READING TEXT:
-- Opening Marker --

- cross-posted to:
- becomeme@sh.itjust.works
- cross-posted to:
- becomeme@sh.itjust.works
Credit to https://literature.cafe/u/Janvier
Absolutely do NOT federate with Hexbear, but for reasons that have little to do with Hexbear’s politics.
I’ve spent a lot of time thinking about the Threadiverse (Lemmy + Kbin centered Fediverse), and I’ve come up with some observations that are true in August 2023 I think every new Lemmy instance should consider. I’ve split it into five parts to avoid Lemmy’s 10k character post limit.
1/5 – The Threadiverse is shrinking
There was a huge boom in Lemmy activity during the Reddit mod protest, but Lemmy and Kbin are not as mature as Reddit was when Digg dramatically enshittified. There wasn’t enough organic growth to capture the rain squall, and now the flood of users is flowing back to the ocean. It’s visible in the active user data, as well the pages of undermoderated single poster communities littering the wider Threadiverse where the last activity is two months old. New Lemmy instances continue to appear, but the total number of active users available for them to share continues to steadily decline. There’s a couple of obvious culprits for this:
Lemmy instances frequently become unavailable for unscheduled maintenance, due to operator inexperience and the rough edges of the software
Third party apps are still in beta stages or unreleased, and the interface leaves a lot to be desired, leaving many disappointed with the user experience.
Moderation tools are still in their infancy. Poorly moderated communities and inactive mods create the potential for very toxic experiences.
This does not mean the Threadiverse is failing; Reddit will continue to decline in quality, and if Threadiverse software and community continues to improve, we will reach an inflection point. Another major Spez event after that milestone will kill Reddit like Reddit killed Digg. To reach this goal, each new instance needs to bring something more to the table than extra space for fewer people to spread out in.
2/5 – Hexbear is a successful Lemmy instance
I support your account of Hexbear’s predecessor. I don’t share your background and naturally had a different experience. I think its useful to explain the history here for the benefit of other readers to better understand Hexbear’s current contrarian character, even if it is filtered through my limited experience.
Hexbear has its origins in the subreddit ChapoTrapHouse (CTH), a community that began its existence when Reddit was an open platform for fascist propaganda. Several subreddits were dedicated to mocking black people, spreading jewish conspiracies, bullying fat people, othering queer people, and sexually harassing women. My interaction with CTH was limited as a Redditor, but their participation as an antifascist group who were fighting back against those trends was a welcome presence. When the mainstream media started making a story about the racism, homophobia, antisemitism, misogyny, and the bad press threatened advertising revenue, Reddit banned the most overtly embarrasing subreddits. In an act of ‘enlightened’ centrism, Reddit banned CTH along with them. Perhaps Reddit blamed them for drawing the press’ attention, perhaps they didn’t want to be accused of being left-wing by going after fascists exclusively. But in any case, CTH needed a new address. That’s how Hexbear became one of the earliest Lemmy instances.

-- Closing Marker --

[Records taken from a collection]
-- Opening Marker --

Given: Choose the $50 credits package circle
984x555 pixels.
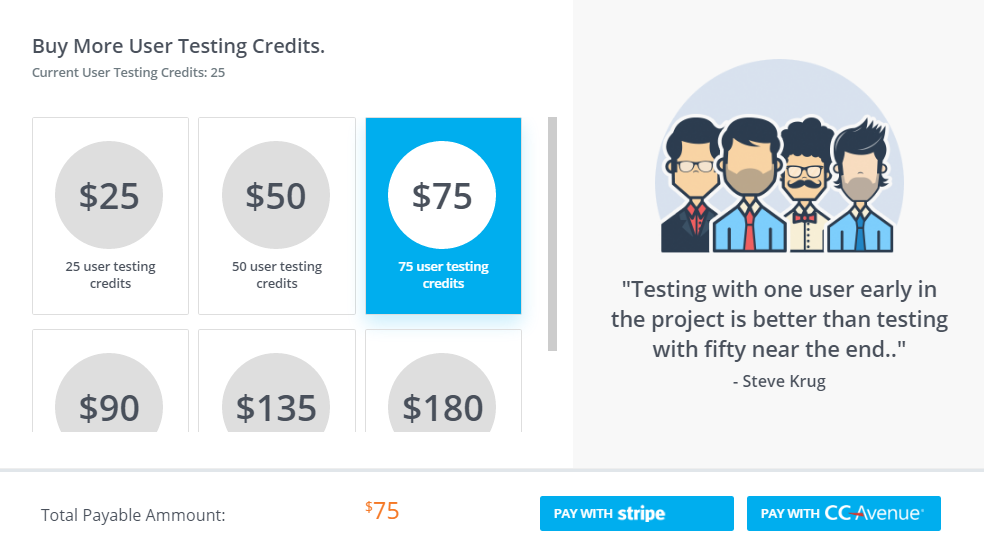Looking at the screenshot, I should tap(276, 195).
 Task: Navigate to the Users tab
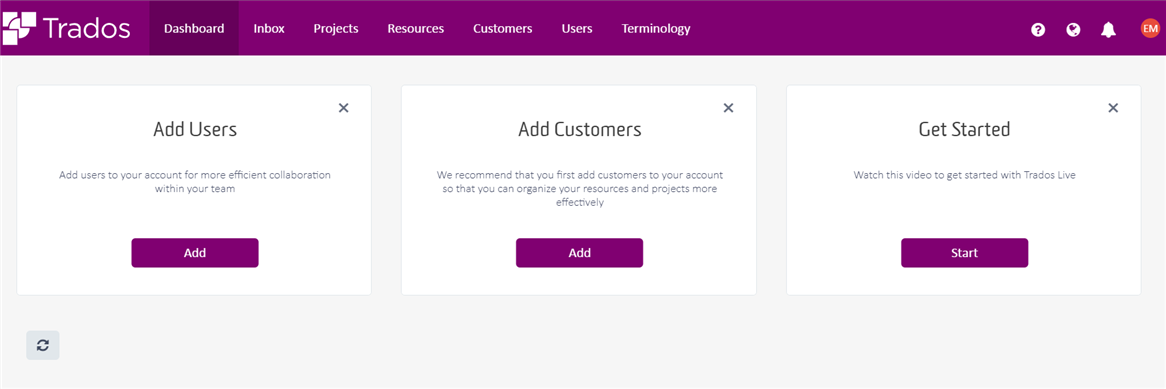click(577, 28)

-- Closing Marker --

REQUIRED ACTION 1:
According to the Threadiverse post, why did the writer split it into five parts?
REQUIRED ACTION 2:
Carry on the Threadiverse post from its last sentence.

ANSWER SPACE 1:
To avoid Lemmy's 10k character post limit.

ANSWER SPACE 2:
With several years to grow from a Reddit refuge to a full-blown social platform Hexbear has found its audience. They have site-wide movie nights where films are free-streamed and co-watched in chat. They’ve developed an internal stalinist-emoji based language (incidentally famous for causing problems because federated sites display the images at full resolution.) They have very active moderation, responding swiftly to non-party users stepping out of line with permabans. Dying communities like !anarchism are kept on life support with activity like mods creating regular general megathreads there where the community topic is irrelevant. If you’re transgender or non-binary and are looking to connect with others over North Korea apologia, there’s not a better place on the web to be.
While Hexbear is more eager to federate with others than others are with Hexbear, its size and activity proves an often overlooked point: Hexbear has become extremely successful Lemmy instance in spite of (or perhaps due to) having extremely limited federation.
3/5 – Moderation, not Federation, is the Threadiverse’s killer feature
Lemmy is not Reddit, and calling Lemmy a Federated or Open-Source version of its inspiration is doing it a disservice. Since Lemmy instances are not venture capital funded, continual growth is not the criteria for success. On Reddit, people who read, post, comment, and vote are the product, advertisers are the customers, and investors set the policy. Return on investment trumps all other concerns, and Reddit must continue to grow to be successful. Lemmy allows for a much more diverse set of definitions of success.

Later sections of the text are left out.